The Licensor is the exclusive owner of all the rights, title and interest in and to (i) the trademark of Sh’mallow (Serial Number 5302806), (ii) all rights in and to the name of Sh’mallow, and (iii) designs of Sh’mallow marshmallow topping product, and (iv) all common law and statuary rights in the foregoing (collectively, the “Property”). The Company obtained an exclusive license to use such Intellectual Property.
In conjunction with the License Agreement, the Company granted warrants to Licensor to acquire 27,000,000 shares of common stock of the Company at a price of $0.00025 per share for total value of $37,800 to be amortized over the life of the agreement on a straight-line basis, recorded as an intangible asset with the offset to additional paid in capital (Note 6). The Licensor had a right to exercise the warrants six months after the August 15, 2022, effective date of the License Agreement.
During the year ended May 31, 2023, the Company amortized $553 of license.

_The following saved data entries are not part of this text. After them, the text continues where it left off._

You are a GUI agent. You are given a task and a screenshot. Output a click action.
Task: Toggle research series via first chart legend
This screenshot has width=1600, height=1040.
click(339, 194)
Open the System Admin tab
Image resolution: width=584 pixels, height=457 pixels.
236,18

On January 2, 2023, the Company entered into a termination agreement with Licensor and both parties mutually terminated and cancelled the License Agreement date July 8,2022 and released each other from any and all claims, causes of action, demands and liabilities and obligations effective December 30,2022.

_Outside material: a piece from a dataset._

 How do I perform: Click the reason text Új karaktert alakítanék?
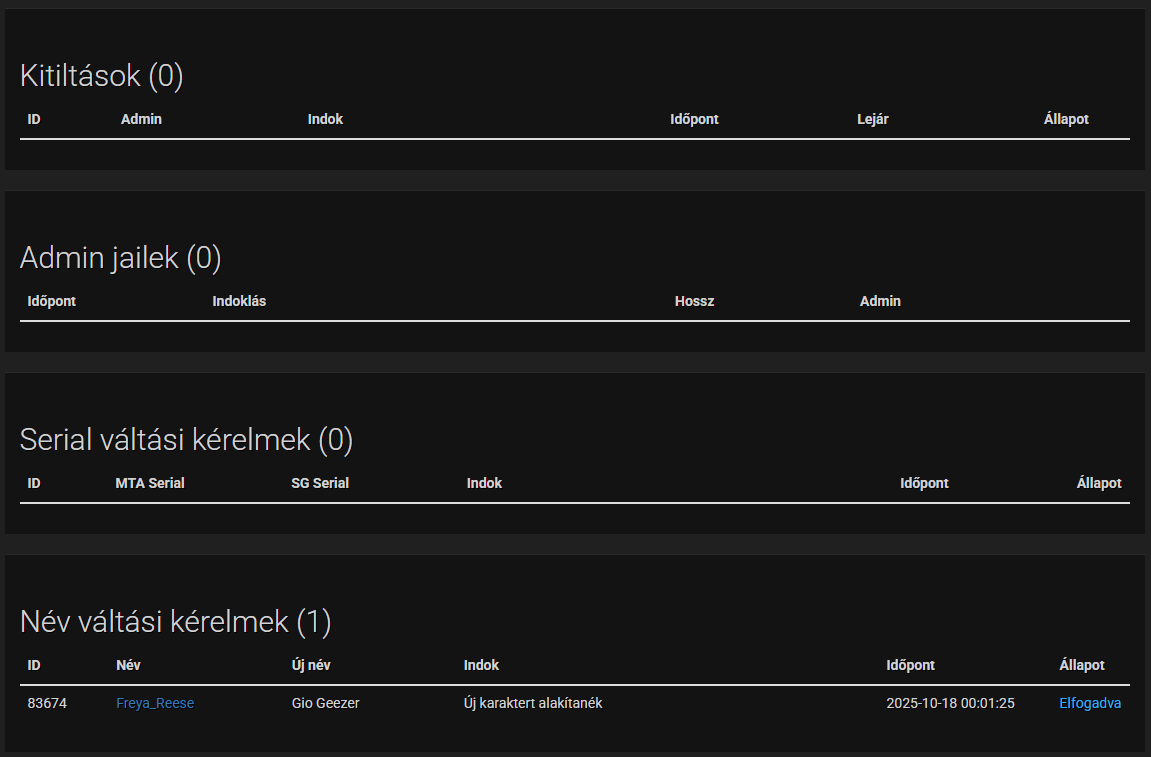pos(533,703)
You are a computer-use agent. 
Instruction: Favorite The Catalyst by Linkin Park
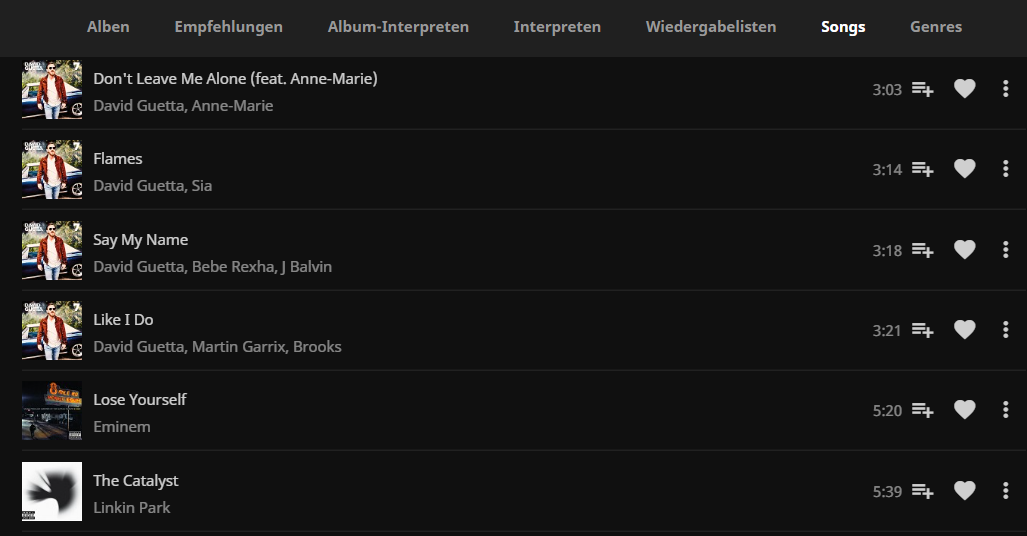964,490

During the year ended May 31, 2023, pursuant to the termination agreement, the Company reversed and cancelled warrants of 27,000,000 shares of common stock, licenses of $37,800, royalty payable of $17,500 and $553 amortization of License.
Note 11 – Subsequent Events
Management has evaluated subsequent events through the date these financial statements were available to be issued.
Based on our evaluation no material events have occurred that require disclosure, except as follows:
(1) On July 11, 2023, the Company’s Board of Directors approved a quarterly dividend payment to its shareholders equal to $0.000002 from the Company’s Bitcoin mining. The record date is August 31, 2023, with an expected payment date of September 30, 2023. The dividend payment is subject to the Company’s corporation action being processed by FINRA. As of the date of filing these financial statements, the Company did not pay approved dividend.
(2) On September 19, 2023, the Company finalized an agreement with JP Energy Group. As an integral part of this transaction, all current members of the board of directors and officers will resign. Effective September 20, 2023, Marc Kassoff resigned from his position as an officer and director of the Company. Nate Steck will continue to serve as an officer and director, playing a pivotal role in facilitating the smooth transition between the Company and JP Energy Group and will resign upon closing on the agreement.
On May 31, 2023, JP Energy Partners entered into a contract for the supply of up to 600,000 metric tons of sugar to be delivered to China comprising of two shipments. Ther first shipment is to be up to 250,000 metric tons and the second shipment consists of up to 350,000 metric tons. The contract has a maximum payment of approximately $268,140,000 including all fees and discounts. It’s important to note that, to date, no shipments have taken place under this contract and JP energy Group is in the process of finalizing the bank financing for the transaction which is contingent to close on the transaction above.
As part of the overarching agreement, JP Energy Partners will be transferring the rights and obligations of this contract to JP Energy Group. A crucial condition for finalizing this agreement is the securing of the necessary financing agreements by JP Energy Group, which are a necessary step to fulfil the terms of the sugar contract mentioned above.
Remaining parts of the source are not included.